La réélection ouvre de vastes questions géopolitiques
Ankara va-t-elle continuer à soutenir les projets de Bakou d’en finir avec le statut spécial du Haut Karabagh et d’en nier l’identité profondément arménienne ? Tout laisse à penser qu’Erevan, éloigné de son protecteur russe traditionnel, est en grand danger si les étendards panturquistes étaient de nouveau déployés par le chef de l’Etat turc.
Erdogan était-il sérieux quand il prônait un renouvellement du dialogue avec la Syrie de Bachar Al Assad afin d’organiser le retour d’au moins un million de réfugiés syriens dans leur patrie ? Les diplomates syriens attendent avec impatience des gestes concrets de leur voisin, qui se serait jusque-là beaucoup payé de mots, et dont le soutien aux dirigeants islamistes de la région d’Idlib perdure.

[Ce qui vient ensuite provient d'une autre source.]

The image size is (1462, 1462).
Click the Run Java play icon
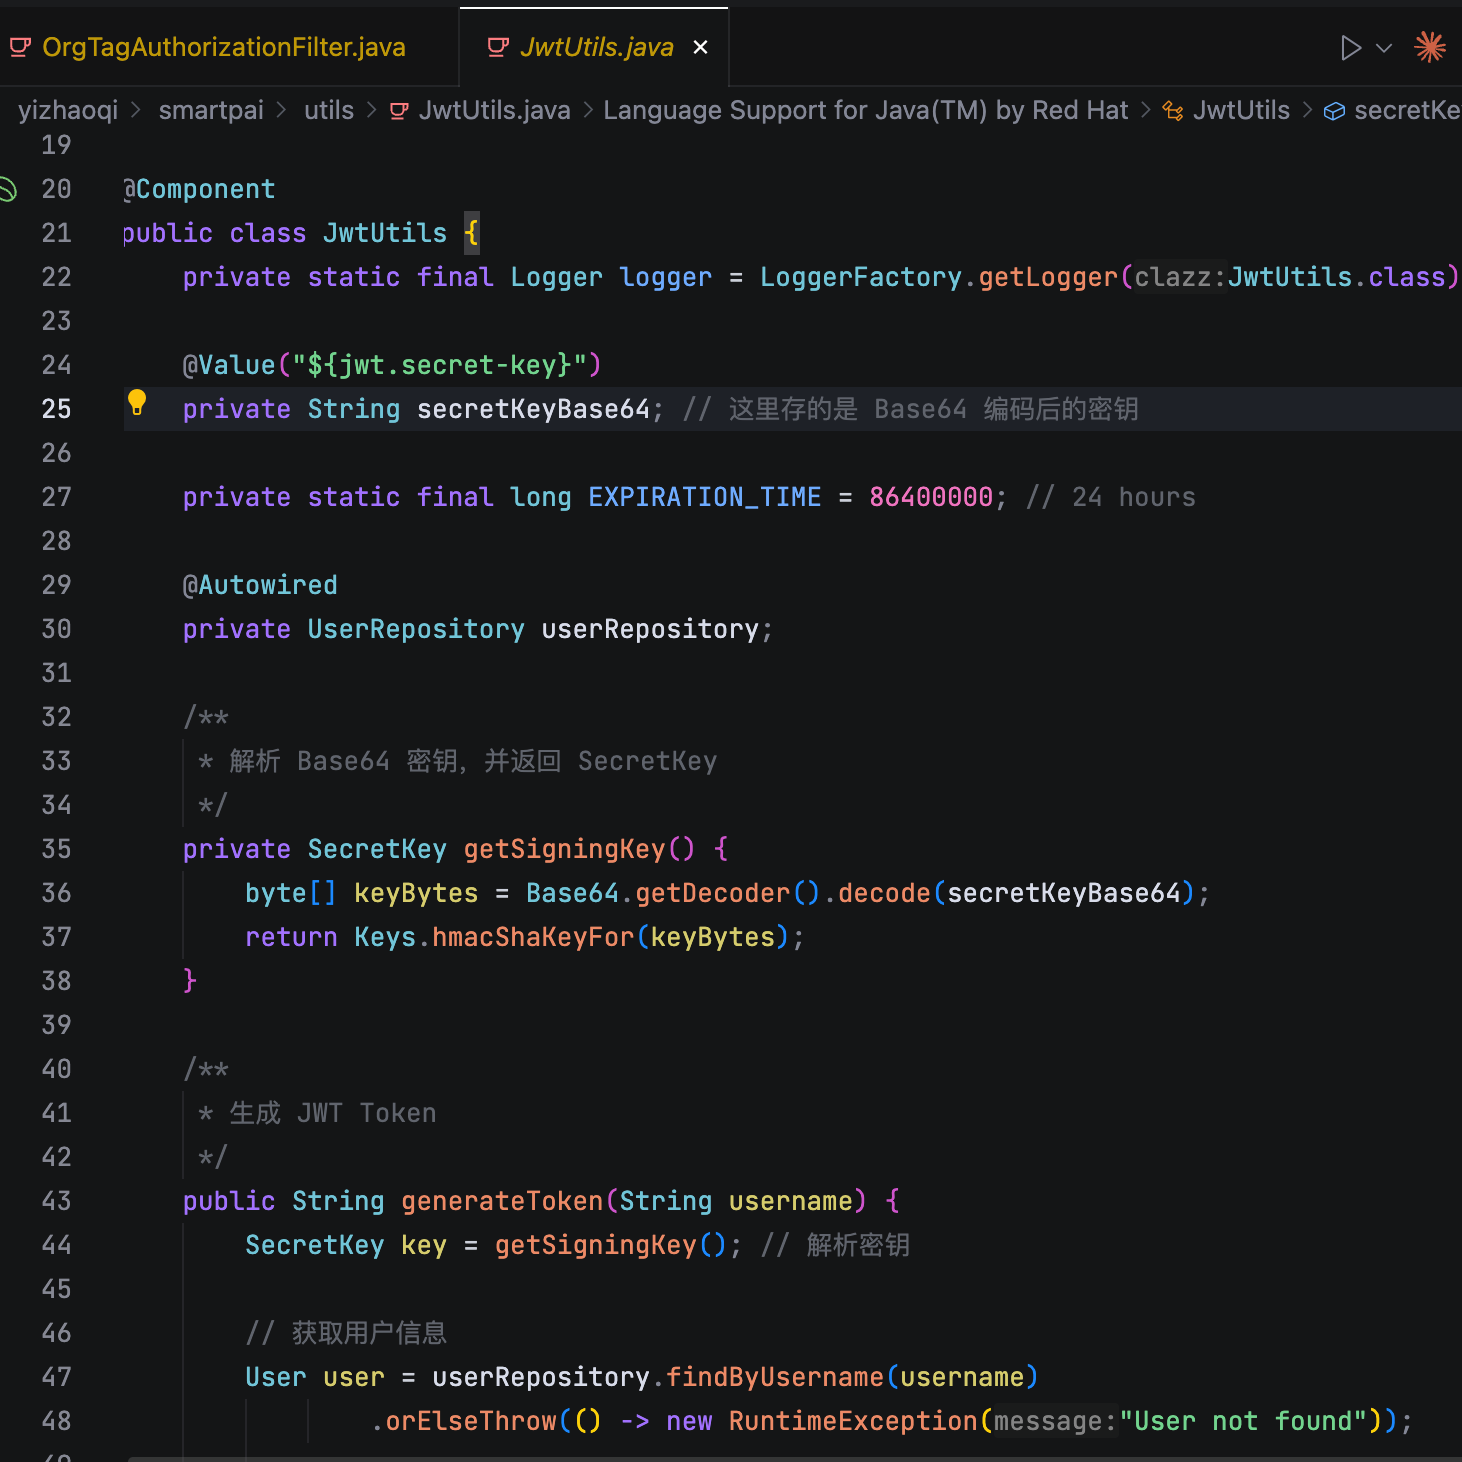pos(1350,48)
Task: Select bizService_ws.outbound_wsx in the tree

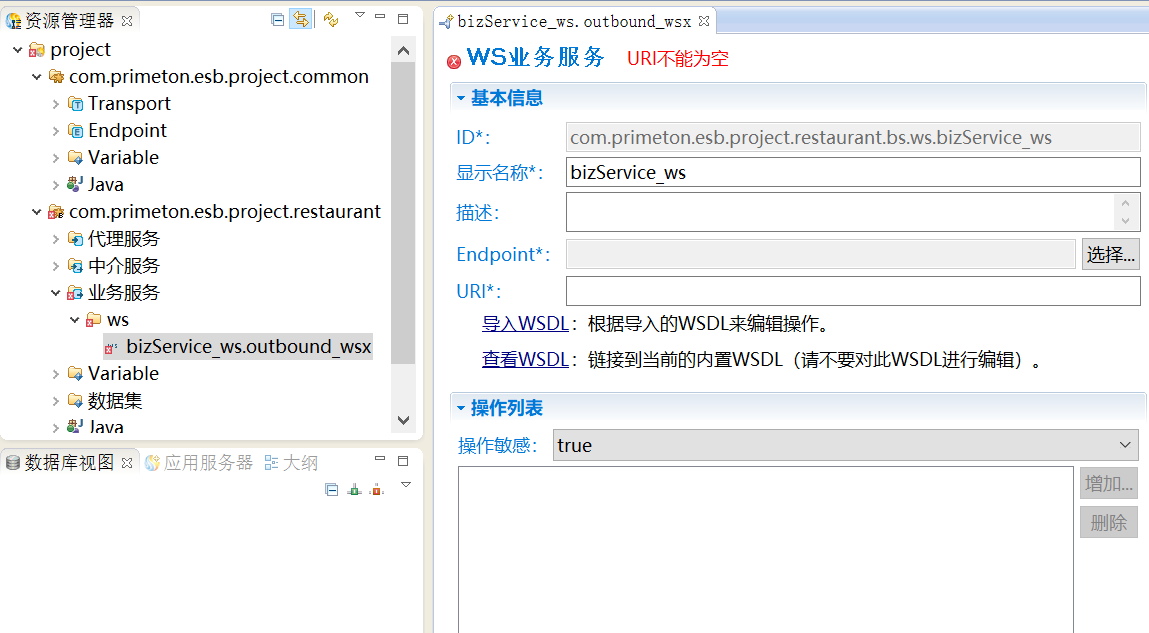Action: click(x=248, y=347)
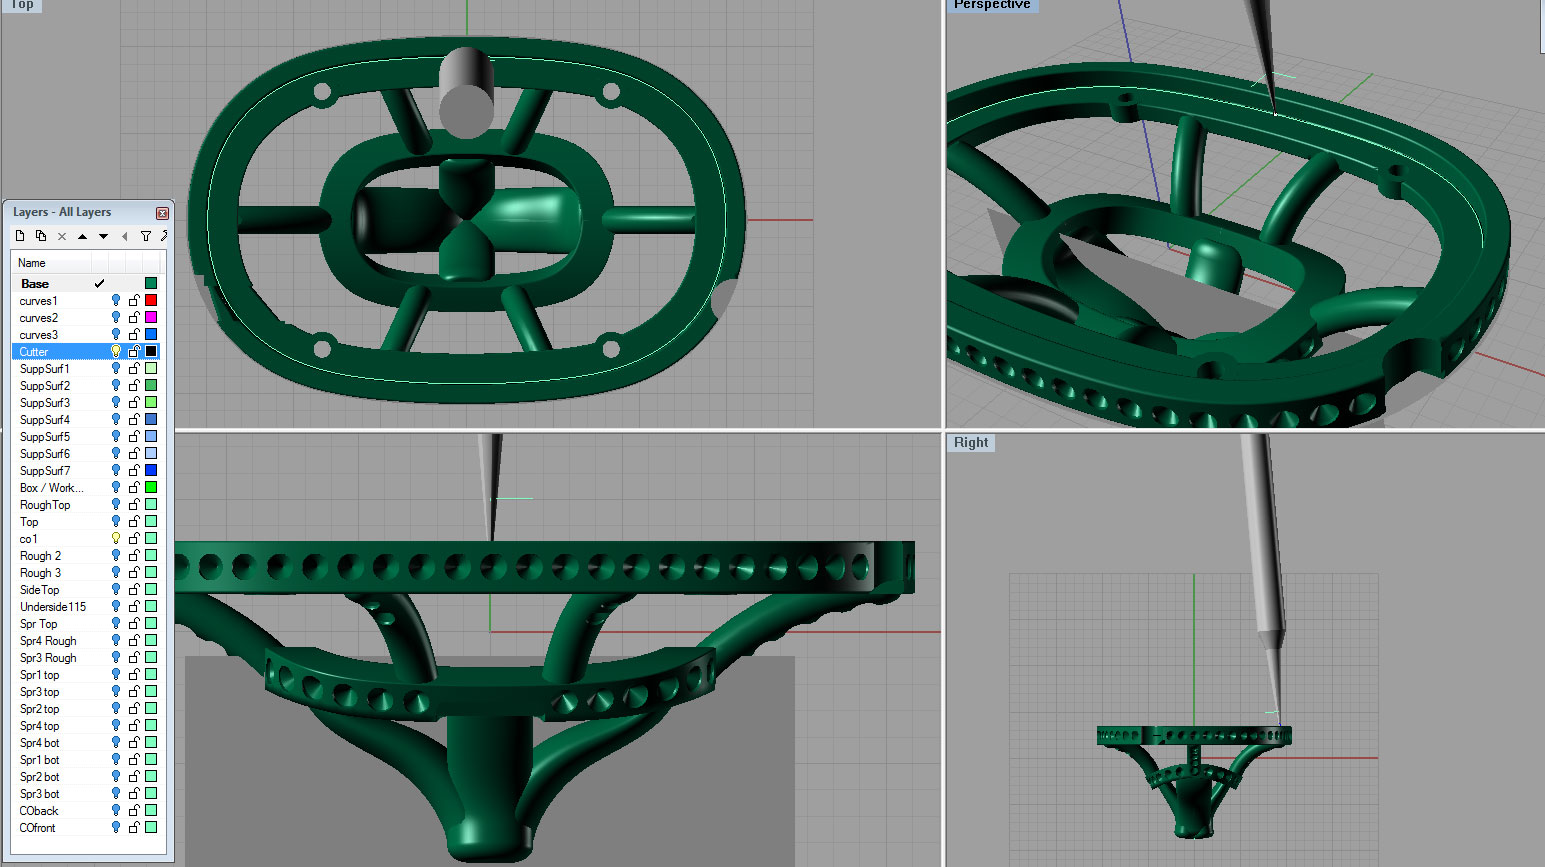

La Turquie va-t-elle entrer en dissonance avec le grand mouvement de réconciliation diplomatique à l’œuvre au Moyen Orient, en renforçant sa collaboration privilégiée avec le Qatar, ou bien poursuivre les initiatives qu’Erdogan a initié ces derniers mois en se rapprochant de ses ennemis d’hier, comme l’Egypte ?
Enfin, alors que le centenaire de la proclamation de la République turque se déroulera le 29 octobre 2023, Erdogan choisira-t-il de donner l’impression d’une Turquie apaisée ou fera-t-il planer la menace de provocations diplomatiques envers certaines îles grecques ou même en proposant l’annexion de la partie de Chypre occupée par son pays ?

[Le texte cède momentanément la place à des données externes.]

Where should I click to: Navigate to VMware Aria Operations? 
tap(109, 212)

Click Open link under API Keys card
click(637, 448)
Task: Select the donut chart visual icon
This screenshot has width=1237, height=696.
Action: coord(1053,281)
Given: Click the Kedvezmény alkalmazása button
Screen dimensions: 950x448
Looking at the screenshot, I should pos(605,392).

Alors que le paysage parlementaire turc sort galvanisé par la résistance des nationalistes face aux sirènes du changement, la réponse de la coalition gouvernementale d’Erdogan à ses questions demeure ambiguë. Le débat international aurait certainement gagné à s’occuper précisément de ses questions lancinantes plutôt que de s’émoustiller avec l’immanquable défaite qu’on promettait à Erdogan. Au lieu de quoi, les nuées dissipées laissent le champ libre à l’un des dirigeants les plus dangereusement déterminés de notre temps.